** start Exercise materials **

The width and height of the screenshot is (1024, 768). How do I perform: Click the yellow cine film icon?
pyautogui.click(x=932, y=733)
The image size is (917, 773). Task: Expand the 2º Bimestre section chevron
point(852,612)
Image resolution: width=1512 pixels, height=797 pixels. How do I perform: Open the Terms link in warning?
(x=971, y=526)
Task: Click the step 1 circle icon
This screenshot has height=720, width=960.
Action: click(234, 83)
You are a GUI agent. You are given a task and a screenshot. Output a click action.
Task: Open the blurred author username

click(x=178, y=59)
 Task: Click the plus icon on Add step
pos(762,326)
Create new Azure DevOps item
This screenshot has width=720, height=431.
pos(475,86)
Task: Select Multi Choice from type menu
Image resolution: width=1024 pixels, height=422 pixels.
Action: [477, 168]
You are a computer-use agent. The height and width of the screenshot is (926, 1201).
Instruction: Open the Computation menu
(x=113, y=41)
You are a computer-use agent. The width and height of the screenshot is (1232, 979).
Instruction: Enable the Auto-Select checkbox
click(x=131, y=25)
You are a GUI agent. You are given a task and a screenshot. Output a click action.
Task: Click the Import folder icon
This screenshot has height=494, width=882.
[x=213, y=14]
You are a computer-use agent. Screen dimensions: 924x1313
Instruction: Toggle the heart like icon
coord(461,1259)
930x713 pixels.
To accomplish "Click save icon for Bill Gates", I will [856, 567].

** end Exercise materials **

## Problem statement:
Reproduce the entries from the start through the line containing "click(x=178, y=59)", substituting "symbol" for every instance of "icon" and leaving everything else the same.

## Reply:
The width and height of the screenshot is (1024, 768). How do I perform: Click the yellow cine film symbol?
pyautogui.click(x=932, y=733)
The image size is (917, 773). Task: Expand the 2º Bimestre section chevron
point(852,612)
Image resolution: width=1512 pixels, height=797 pixels. How do I perform: Open the Terms link in warning?
(x=971, y=526)
Task: Click the step 1 circle symbol
This screenshot has height=720, width=960.
Action: click(234, 83)
You are a GUI agent. You are given a task and a screenshot. Output a click action.
Task: Open the blurred author username

click(x=178, y=59)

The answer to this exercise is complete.